# seltsamer Login Manager

## Capitan

Hallo,

Also gentoo läuft bei mir jetzt soweit. kde hab ich jetzt auch drauf (lief auch solange ich immer startkde eingetippt hab) - nur dann hab ich nach der anleitung  kdm als standart login manager ausgewählt. jetzt kommt zwar ein login manager, aber sicher nicht der von kde - den, der da kommt hab ich noch gar nie gesehen  :Shocked:  (wenn ich mich da einlogge bekomme ich nur nen schön schwarz/weiß karierten moni).

wie bekomm ich den wieder weg und kde rein ? 

mit init 3 und startkde geht es zumindest nicht  :Sad: .

----------

## Neo_0815

Guck mal in die /etc/rc.conf :

Da solle stehen:

DISPLAYMANAGER="xdm" ... das ist der mit schön schwarz/weiss wie du beschreibst ^^.

Setzte den mal auf "kdm" und das sollte gehen oder steht es schon auf kdm und du bekommst trotzdem xdm, kdm auch installiert?

MfG

----------

## Capitan

genau das hab ich ja schon geändert  :Wink: .

aus diesem grund wundert es mich ja sehr wieso das nicht übernommen wird.
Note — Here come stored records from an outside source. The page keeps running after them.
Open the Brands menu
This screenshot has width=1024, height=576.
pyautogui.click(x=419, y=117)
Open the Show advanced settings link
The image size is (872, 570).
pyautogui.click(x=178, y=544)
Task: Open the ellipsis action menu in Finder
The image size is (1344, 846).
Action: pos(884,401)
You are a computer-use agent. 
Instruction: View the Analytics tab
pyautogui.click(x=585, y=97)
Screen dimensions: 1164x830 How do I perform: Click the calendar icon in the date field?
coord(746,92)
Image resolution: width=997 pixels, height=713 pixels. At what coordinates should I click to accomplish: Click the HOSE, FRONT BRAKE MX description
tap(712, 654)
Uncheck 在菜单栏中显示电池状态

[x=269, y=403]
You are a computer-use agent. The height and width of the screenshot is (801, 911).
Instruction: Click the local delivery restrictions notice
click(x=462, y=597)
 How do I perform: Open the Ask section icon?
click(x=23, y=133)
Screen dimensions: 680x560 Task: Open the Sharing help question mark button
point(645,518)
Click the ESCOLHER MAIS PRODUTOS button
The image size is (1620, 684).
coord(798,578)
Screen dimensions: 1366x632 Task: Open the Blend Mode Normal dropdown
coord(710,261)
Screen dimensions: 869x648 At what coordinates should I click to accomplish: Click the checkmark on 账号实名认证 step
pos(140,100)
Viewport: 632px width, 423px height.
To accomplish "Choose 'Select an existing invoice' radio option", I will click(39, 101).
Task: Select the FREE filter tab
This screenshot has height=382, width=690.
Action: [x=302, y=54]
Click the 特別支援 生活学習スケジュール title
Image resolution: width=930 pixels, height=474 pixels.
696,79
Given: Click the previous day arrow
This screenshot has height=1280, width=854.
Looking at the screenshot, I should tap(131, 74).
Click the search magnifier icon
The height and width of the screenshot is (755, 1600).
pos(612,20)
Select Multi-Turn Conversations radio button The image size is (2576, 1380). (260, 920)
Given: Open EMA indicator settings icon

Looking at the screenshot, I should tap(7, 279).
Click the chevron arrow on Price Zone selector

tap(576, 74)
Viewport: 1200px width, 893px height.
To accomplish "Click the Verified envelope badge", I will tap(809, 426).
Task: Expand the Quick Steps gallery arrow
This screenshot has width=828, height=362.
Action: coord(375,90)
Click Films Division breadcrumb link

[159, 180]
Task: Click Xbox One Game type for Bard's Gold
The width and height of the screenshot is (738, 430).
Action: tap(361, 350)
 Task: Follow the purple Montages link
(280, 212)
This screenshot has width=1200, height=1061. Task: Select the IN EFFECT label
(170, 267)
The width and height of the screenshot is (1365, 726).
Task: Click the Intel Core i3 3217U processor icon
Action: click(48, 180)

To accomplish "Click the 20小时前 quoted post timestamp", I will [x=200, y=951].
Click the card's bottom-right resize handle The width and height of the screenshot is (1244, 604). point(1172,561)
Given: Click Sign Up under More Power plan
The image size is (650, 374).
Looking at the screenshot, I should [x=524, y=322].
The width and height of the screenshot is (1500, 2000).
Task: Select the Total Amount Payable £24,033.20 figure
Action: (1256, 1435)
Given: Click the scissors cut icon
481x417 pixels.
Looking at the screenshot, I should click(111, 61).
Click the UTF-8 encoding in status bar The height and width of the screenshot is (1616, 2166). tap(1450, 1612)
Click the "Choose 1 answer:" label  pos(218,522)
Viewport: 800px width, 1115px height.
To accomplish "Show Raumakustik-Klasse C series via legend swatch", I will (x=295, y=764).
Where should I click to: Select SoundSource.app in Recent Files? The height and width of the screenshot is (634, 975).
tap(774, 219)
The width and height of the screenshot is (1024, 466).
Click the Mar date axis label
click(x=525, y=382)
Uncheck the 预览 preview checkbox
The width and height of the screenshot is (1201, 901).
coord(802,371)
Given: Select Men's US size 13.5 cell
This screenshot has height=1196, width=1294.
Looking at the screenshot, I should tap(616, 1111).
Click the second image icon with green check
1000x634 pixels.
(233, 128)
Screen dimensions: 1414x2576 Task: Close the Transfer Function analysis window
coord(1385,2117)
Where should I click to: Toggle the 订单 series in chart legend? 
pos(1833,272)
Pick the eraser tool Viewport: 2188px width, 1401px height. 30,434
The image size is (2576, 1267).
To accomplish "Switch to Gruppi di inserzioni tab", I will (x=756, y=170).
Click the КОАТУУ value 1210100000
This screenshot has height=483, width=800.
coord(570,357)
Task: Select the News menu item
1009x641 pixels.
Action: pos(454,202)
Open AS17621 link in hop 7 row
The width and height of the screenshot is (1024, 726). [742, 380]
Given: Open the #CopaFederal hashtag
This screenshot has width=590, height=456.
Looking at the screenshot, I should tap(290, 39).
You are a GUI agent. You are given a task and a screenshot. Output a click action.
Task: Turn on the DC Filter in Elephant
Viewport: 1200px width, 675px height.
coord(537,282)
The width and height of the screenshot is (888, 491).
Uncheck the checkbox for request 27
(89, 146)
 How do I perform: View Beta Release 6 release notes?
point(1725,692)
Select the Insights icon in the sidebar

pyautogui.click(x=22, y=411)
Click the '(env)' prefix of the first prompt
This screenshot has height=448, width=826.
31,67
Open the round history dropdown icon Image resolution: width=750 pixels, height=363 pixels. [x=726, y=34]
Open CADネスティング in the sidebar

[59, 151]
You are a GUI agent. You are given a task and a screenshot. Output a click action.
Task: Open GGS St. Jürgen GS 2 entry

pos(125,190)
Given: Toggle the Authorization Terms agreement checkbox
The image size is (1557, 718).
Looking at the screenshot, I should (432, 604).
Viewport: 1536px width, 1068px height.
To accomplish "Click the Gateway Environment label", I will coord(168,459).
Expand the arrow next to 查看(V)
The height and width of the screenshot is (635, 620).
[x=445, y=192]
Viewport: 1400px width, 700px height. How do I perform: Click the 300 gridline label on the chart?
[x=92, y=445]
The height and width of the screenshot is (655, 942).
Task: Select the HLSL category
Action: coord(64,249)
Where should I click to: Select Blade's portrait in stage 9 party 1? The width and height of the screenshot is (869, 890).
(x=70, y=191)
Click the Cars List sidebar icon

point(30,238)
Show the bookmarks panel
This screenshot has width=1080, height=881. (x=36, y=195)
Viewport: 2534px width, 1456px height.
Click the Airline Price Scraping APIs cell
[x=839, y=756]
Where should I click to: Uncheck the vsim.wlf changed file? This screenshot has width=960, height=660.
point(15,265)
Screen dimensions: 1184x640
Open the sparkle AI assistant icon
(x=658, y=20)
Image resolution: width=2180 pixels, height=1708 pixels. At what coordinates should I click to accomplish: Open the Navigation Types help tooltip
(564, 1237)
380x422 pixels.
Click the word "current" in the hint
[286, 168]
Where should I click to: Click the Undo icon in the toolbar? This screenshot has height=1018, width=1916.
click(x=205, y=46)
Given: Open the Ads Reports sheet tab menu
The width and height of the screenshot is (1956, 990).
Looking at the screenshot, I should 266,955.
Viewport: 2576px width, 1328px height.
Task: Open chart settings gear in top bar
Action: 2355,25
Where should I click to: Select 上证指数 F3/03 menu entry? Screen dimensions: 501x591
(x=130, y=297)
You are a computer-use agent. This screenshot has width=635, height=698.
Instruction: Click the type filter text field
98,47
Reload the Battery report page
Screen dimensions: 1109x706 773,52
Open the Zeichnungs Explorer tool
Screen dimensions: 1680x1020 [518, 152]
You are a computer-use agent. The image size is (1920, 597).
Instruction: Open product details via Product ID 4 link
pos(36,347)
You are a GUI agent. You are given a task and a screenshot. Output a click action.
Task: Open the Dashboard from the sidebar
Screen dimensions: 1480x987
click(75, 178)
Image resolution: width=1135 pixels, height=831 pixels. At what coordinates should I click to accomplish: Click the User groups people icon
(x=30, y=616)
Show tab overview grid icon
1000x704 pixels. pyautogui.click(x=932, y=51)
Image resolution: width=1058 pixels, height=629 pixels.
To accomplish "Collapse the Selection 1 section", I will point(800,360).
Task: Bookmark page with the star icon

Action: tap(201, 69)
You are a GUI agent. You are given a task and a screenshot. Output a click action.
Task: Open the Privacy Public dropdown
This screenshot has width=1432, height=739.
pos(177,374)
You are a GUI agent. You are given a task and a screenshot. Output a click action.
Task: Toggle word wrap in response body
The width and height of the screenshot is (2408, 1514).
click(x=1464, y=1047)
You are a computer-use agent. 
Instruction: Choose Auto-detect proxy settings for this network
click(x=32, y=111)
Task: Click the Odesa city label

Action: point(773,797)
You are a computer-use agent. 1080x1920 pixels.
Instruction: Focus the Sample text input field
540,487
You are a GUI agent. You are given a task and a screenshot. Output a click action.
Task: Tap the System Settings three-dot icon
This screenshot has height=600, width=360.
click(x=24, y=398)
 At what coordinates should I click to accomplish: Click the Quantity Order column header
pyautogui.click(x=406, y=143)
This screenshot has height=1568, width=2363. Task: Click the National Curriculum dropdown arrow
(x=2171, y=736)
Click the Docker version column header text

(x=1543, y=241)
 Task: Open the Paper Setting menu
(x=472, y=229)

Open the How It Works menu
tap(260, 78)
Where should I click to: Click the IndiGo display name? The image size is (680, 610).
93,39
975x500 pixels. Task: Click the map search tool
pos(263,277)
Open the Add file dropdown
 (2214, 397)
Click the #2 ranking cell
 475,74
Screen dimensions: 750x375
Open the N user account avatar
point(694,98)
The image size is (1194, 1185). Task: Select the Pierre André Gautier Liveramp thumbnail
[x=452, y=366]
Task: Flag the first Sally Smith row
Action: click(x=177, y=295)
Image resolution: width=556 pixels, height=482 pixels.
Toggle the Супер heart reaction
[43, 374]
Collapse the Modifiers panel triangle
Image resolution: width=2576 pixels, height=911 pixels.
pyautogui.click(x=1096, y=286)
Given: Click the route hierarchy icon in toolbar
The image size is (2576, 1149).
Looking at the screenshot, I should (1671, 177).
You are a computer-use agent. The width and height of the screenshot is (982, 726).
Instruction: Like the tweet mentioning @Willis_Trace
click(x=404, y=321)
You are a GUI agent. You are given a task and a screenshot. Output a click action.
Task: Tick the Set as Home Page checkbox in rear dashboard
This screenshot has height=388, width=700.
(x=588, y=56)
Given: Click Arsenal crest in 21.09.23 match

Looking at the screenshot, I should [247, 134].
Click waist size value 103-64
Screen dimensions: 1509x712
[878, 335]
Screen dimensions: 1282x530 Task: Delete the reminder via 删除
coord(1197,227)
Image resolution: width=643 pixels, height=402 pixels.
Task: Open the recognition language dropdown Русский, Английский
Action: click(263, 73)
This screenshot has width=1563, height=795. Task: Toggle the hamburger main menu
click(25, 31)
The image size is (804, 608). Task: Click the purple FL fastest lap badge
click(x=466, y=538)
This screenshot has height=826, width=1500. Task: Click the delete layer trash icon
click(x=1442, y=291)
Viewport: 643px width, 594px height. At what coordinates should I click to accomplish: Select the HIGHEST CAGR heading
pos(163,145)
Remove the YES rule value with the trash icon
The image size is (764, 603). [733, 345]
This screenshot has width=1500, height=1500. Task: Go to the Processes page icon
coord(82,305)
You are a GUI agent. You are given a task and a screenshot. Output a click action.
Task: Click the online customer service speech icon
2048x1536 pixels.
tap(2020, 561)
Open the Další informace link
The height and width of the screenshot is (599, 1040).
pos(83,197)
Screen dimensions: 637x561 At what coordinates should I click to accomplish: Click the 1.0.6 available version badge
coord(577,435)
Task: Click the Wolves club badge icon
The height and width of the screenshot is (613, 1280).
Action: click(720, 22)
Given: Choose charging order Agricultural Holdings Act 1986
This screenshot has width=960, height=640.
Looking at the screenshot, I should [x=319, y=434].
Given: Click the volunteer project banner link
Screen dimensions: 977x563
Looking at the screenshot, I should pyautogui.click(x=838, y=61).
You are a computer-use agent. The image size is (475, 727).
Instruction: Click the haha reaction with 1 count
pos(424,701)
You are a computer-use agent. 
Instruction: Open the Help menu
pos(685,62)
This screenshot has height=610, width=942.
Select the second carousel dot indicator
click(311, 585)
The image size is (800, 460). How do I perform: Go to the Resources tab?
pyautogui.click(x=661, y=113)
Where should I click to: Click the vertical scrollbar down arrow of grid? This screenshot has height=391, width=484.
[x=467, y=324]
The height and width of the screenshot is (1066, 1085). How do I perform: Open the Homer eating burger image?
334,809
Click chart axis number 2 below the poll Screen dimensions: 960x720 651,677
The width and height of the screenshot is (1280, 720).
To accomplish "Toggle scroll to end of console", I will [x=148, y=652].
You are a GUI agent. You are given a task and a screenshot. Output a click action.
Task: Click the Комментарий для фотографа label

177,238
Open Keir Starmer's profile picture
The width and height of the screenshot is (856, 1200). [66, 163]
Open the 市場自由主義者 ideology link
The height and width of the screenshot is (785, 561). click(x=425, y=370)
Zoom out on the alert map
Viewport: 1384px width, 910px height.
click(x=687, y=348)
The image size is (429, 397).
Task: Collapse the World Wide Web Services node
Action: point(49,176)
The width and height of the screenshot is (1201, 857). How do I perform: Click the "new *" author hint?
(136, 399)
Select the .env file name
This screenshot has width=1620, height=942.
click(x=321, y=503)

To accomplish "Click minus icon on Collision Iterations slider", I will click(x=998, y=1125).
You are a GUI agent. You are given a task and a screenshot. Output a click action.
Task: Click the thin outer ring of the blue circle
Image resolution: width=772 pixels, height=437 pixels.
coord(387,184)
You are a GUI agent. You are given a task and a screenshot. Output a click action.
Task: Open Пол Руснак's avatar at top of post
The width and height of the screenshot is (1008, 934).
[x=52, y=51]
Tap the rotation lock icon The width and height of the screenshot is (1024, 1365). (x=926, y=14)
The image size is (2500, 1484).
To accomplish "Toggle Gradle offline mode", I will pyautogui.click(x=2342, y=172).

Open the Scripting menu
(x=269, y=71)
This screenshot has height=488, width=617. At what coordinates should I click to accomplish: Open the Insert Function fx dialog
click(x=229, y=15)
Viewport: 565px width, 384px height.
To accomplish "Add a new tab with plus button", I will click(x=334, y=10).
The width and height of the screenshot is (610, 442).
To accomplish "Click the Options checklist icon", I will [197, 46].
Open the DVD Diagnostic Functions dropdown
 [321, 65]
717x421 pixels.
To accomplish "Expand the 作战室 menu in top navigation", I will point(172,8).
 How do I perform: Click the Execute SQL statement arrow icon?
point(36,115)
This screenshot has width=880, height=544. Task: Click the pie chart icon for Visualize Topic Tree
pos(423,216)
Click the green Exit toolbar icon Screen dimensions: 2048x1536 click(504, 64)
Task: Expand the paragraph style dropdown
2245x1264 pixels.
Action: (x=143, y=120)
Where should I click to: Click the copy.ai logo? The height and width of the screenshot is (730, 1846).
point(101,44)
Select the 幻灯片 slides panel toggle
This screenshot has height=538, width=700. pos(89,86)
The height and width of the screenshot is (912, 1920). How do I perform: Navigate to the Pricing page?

ich habe folgendes gemacht:

-nano -w /etc/rc.conf

-> DISPLAYMANAGER="kdm"

-rc-update add xdm default

so stand es zmindest auch in der anleitung  :Wink: .

----------

## _hephaistos_

hallo,

ja, das stimmt schon so.

hast du den befehl "kdm" eigentlich??

ciao

----------

## Neo_0815

 *hephaistos6 wrote:*   

> hallo,
> 
> ja, das stimmt schon so.
> 
> hast du den befehl "kdm" eigentlich??
> ...

 

Habe ich auch scho gefragt - aber da wird wieder nur halb gelesen und nur halb beantwortet ^^.

MfG

----------

## _hephaistos_

naja, explizit gefragt hast du nicht  :Smile: 

lassma des.... ciao  :Arrow:   :Wink: 

----------

## Neo_0815

 *hephaistos6 wrote:*   

> naja, explizit gefragt hast du nicht 
> 
> lassma des.... ciao  

 

 *Neo_0815 wrote:*   

> Guck mal in die /etc/rc.conf :
> 
> Da solle stehen:
> 
> DISPLAYMANAGER="xdm" ... das ist der mit schön schwarz/weiss wie du beschreibst ^^.
> ...

 

Also da hab ich ja wohl explizit gefragt ^^ - öh und nun back to topic.

MfG

----------

## Capitan

hmm...installiert   :Question: 

wird das nicht mit kde automatisch mitinstalliert ?

wenn ich zumindest in der konsole kdm eingeb passiert mal nix - heißt das jetzt, dass es installiert ist oder nicht ?

PS: was muß ich vor dem kernel kompilieren bei make menuconfig einstellen, damit meine nic funktioniert ? knoppix verwendet dafür sk98lin -> hab's gefunden  :Wink: .Last edited by Capitan on Tue Aug 10, 2004 10:07 am; edited 3 times in total

----------

## Neo_0815

Ja das heisst es.

Also bei kde 3.2 befindet sich kdm im Paket kde-base.

torsten@Isengart ~ $ qpkg -f /usr/kde/3.2/bin/kdm

kde-base/kdebase *

torsten@Isengart ~ $ 

MfG

PS: @NIC: Suchfunktion.

----------

## Capitan

also ist kdm installiert, oder ?

was sollen die von dir angegeben befehle bewirken ?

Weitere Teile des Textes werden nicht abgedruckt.